In the previous draft that too, certain limits in investment areas were imposed. Khanal said the door was opened particularly in hotels, restaurants, software, banking, handicrafts and industries related to food, provided the investors maintain headquarters in Nepal. “The draft also had a provision that companies investing abroad had to take Nepali workers and engineers in their foreign projects,” he added.

Experts and government officials say allowing overseas direct investment has been necessary as it not only helps end capital flight, but also opens new avenues for Nepali corporations to expand their businesses.

A report titled “Illicit Financial Flows from the Least Developed Countries: 1990-2008” had placed Nepal in the sixth position. The report said $480.4 million (Rs 34.73 billion) went out of Nepal annually on an average.

According experts, exposure to foreign market will help the Nepali corporate sector to become more competitive internationally and efficient. “It may help create Nepali multinational companies,” said another NRB Deputy Governor Maha Prasad Adhikari.

The Nepali private sector has also welcomed the government’s move.
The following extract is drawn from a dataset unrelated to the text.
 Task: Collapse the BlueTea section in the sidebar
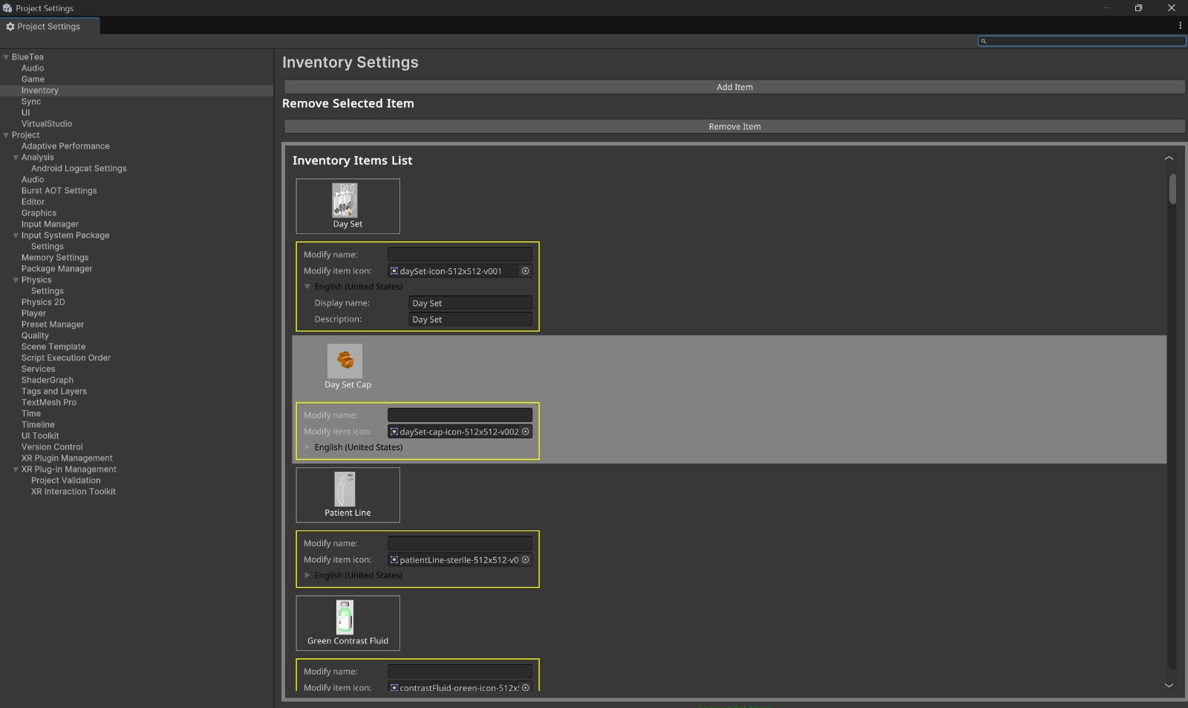[4, 56]
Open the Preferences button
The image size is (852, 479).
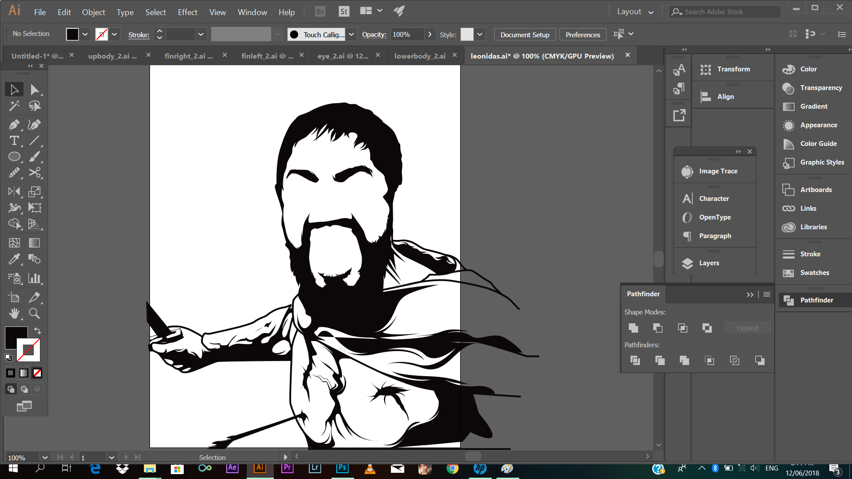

Federation of Nepalese Chambers of Commerce and Industry (FNCCI) President Pradeep Jung Pandey said if Nepalis are allowed to invest abroad, money goes to foreign countries legally and returns back through legal channels. “Experienced Nepali companies can perform well globally,” he said. However, the previous FNCCI leadership was against allowing Nepalis to invest abroad. “There is a general consensus on the matter in the new executive committee that Nepalis should be allowed to invest abroad,” said Pandey.

Another business body, the Confederation of Nepalese Industries has long been lobbying in favour of allowing overseas investment.